Surveillance footage released by the Aspen Police Department shows a mysterious art critic wearing sunglasses, a hat, and full beard entering the Opera Gallery in Aspen, Colorado last Tuesday before he casually walked up to the multi-million-dollar painting, slashed it twice with some kind of blade, and scurried off.  

The painting, a work by American artist Christopher Wool entitled ‘Untitled 2004’, was destroyed as a result.

The act of vandalism seems premeditated, as the perpetrator places a block of wood in the door to prevent it from fully closing and makes a bee-line straight for the Wool work, ignoring the other paintings in the gallery, which include works by Spanish legend Pablo Picasso. He is also seen wearing a blue glove on his left hand, with which he touches the gallery door.

“It’s crazy,” gallery owner Gregory Lamhi told the Aspen Times, adding “First of all, I’m shocked for the work of the artist. It’s ugly to do that to (the painting).”

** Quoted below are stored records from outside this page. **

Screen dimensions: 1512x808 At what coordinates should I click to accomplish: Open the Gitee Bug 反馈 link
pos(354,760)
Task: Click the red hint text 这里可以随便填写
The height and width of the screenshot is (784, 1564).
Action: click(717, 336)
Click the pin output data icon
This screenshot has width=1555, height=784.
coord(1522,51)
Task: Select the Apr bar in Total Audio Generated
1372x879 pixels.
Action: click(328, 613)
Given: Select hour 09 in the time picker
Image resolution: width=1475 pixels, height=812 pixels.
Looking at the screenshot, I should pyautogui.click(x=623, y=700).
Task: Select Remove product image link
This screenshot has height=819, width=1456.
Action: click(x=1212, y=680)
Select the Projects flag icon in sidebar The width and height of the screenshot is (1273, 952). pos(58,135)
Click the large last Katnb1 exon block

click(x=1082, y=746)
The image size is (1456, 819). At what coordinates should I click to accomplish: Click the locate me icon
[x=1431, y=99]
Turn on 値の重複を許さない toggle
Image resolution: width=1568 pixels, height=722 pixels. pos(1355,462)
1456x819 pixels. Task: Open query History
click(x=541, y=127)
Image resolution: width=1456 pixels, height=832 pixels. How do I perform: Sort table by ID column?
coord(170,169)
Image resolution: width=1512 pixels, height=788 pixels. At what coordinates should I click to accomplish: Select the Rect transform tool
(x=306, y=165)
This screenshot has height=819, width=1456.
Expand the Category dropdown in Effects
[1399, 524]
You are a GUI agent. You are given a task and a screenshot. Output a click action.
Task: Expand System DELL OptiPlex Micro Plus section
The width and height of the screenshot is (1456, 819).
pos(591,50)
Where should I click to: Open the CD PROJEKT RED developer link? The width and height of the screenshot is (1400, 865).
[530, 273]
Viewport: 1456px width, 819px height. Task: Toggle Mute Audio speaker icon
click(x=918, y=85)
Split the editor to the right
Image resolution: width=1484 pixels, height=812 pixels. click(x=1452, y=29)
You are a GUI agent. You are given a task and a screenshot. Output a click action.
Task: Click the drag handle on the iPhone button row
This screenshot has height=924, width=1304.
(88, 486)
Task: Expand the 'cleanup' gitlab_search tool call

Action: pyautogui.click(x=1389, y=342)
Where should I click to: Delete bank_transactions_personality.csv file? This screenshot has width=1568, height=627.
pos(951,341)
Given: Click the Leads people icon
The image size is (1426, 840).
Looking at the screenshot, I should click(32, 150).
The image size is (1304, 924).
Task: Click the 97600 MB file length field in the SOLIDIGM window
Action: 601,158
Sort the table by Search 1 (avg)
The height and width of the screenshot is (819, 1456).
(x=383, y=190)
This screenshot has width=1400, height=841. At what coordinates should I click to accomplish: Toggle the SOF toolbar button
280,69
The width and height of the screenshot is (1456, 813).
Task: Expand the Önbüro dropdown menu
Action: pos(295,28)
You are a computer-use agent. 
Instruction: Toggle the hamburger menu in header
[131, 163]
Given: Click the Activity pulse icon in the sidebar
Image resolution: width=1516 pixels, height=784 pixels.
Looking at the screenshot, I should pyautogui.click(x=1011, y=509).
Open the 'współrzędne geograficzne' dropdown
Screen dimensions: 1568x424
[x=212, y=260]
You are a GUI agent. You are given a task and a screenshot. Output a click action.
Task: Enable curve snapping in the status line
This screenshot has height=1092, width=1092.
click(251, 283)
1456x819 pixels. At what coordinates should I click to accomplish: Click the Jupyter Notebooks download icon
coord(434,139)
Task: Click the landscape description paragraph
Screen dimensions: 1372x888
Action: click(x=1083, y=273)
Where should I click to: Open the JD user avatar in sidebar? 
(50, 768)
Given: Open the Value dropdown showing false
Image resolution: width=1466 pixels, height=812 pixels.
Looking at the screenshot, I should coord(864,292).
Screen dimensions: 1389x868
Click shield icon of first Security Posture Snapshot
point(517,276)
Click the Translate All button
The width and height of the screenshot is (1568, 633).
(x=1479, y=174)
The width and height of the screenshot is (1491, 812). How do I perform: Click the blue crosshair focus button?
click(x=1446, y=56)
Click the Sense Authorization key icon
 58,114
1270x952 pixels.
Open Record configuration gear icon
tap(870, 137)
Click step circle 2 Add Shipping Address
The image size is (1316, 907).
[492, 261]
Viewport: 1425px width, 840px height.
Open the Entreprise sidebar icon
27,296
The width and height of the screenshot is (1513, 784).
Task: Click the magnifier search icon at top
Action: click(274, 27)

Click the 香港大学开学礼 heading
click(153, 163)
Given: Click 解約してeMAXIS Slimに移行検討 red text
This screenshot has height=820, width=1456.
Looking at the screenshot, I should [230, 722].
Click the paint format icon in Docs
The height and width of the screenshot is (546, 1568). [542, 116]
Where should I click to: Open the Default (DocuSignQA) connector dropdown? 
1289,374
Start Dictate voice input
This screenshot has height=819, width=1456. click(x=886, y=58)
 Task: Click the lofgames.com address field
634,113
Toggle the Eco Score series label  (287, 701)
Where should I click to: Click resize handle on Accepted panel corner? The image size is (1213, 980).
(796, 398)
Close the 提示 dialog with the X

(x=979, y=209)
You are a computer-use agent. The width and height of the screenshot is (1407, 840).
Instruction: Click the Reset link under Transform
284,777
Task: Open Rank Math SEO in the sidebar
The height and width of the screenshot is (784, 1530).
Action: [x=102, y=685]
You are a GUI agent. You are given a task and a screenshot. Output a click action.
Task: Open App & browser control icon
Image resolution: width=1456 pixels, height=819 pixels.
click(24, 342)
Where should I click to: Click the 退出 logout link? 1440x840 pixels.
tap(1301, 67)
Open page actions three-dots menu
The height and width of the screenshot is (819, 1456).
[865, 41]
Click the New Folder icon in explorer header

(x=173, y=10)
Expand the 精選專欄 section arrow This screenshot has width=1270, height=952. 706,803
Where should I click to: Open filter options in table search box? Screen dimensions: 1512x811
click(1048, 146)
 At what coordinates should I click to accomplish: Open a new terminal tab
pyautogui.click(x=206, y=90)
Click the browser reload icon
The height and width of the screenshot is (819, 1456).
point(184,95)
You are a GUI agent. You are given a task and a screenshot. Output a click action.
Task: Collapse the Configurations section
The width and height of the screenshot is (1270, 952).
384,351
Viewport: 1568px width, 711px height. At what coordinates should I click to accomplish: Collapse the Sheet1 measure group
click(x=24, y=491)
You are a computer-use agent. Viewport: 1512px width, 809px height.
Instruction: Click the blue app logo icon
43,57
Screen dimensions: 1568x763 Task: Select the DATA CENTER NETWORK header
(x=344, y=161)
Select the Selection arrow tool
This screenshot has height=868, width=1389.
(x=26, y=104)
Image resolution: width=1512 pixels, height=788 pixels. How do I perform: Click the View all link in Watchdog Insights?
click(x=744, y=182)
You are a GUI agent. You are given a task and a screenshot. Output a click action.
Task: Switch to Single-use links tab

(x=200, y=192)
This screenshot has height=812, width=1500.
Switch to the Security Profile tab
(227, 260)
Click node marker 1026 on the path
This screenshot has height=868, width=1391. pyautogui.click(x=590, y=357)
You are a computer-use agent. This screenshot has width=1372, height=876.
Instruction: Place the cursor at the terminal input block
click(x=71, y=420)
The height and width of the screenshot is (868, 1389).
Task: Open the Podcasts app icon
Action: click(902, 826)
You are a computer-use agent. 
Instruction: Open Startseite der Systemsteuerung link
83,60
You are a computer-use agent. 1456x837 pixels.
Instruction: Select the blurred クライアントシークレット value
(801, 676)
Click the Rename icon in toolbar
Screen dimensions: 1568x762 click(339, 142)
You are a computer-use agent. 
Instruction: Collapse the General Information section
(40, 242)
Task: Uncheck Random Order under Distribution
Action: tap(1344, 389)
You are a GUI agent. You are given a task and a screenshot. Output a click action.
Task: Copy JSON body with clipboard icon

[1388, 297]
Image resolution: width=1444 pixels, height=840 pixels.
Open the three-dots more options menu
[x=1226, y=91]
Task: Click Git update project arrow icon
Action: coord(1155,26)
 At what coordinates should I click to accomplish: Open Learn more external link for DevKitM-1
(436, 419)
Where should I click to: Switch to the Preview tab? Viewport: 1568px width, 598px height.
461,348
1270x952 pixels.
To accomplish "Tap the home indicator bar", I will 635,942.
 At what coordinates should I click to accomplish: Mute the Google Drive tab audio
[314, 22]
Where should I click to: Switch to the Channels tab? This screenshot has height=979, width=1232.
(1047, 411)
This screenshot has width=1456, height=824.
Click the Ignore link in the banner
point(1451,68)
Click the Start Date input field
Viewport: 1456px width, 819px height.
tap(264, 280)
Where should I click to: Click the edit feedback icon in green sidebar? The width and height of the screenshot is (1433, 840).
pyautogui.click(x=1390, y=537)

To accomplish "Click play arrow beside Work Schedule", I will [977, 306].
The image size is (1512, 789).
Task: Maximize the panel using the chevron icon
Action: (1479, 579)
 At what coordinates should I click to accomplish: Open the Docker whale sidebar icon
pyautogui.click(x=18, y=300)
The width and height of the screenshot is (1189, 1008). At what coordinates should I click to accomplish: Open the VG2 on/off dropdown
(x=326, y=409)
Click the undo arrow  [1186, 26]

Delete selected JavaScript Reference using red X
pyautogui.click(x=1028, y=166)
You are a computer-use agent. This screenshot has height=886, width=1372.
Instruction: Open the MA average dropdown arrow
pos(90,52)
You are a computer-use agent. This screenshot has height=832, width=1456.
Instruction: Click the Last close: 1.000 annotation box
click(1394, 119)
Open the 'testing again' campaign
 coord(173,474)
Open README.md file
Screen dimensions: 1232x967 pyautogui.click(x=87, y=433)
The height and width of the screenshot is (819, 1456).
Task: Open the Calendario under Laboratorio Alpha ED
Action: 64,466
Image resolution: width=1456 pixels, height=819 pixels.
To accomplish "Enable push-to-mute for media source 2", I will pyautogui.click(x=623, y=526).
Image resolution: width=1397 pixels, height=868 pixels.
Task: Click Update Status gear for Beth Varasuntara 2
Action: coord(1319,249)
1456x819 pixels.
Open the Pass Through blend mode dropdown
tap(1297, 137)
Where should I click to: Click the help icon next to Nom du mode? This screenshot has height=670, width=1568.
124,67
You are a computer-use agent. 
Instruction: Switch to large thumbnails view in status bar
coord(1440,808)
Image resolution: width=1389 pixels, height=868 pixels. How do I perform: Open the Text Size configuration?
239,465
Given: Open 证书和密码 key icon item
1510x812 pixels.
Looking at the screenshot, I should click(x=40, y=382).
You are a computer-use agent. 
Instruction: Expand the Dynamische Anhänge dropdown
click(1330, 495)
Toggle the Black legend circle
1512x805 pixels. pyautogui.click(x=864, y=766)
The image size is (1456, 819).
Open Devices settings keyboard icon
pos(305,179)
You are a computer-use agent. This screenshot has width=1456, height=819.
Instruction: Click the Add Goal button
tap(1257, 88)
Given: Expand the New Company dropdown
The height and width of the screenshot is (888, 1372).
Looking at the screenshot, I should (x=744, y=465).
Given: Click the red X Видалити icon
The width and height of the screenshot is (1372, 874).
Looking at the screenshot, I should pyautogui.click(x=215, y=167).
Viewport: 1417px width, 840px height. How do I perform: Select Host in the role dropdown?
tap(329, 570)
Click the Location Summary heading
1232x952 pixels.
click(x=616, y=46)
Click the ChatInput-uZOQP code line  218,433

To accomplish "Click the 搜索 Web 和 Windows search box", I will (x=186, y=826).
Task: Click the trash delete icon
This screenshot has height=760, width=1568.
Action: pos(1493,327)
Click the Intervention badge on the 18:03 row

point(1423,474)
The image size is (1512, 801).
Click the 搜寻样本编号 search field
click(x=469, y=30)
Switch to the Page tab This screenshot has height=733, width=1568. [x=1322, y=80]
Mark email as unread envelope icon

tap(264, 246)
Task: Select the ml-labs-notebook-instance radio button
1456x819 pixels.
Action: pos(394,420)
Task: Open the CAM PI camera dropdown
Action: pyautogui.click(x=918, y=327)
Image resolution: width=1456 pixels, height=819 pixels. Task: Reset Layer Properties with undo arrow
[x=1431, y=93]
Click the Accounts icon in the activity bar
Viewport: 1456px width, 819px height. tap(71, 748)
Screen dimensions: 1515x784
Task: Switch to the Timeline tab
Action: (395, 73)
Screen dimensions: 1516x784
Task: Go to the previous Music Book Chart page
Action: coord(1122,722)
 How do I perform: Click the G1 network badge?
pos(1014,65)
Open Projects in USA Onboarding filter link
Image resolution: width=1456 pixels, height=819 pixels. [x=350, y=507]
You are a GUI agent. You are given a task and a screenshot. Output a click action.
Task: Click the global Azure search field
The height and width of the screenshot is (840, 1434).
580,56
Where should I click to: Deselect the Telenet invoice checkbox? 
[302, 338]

Lamhi added that he has no idea what the motive behind the attack might have been, but said that, in recent weeks, he had received three suspicious calls from an unidentified man using a blocked number who enquired about whether the Wool painting was at the gallery.

"On it's face, it's extremely suspicious. There has to be a reason someone would want to destroy this painting," Aspen Detective Jeff Fain said.

Aspen PD called the man “a jerk” in a Facebook post and released stills from the surveillance tapes in the hope of tracking down the vandal, who is still on the loose.

The owners have yet to be identified, but it is believed that the painting’s value had increased fivefold since they purchased it. Natalia Sacasa, director of the Luhring Augustine Gallery in New York that handles Wool’s works, offered her sympathy.

“It sounds like a really terrible thing to happen. We feel badly for the owners of the painting and have offered to help if we can,” she said.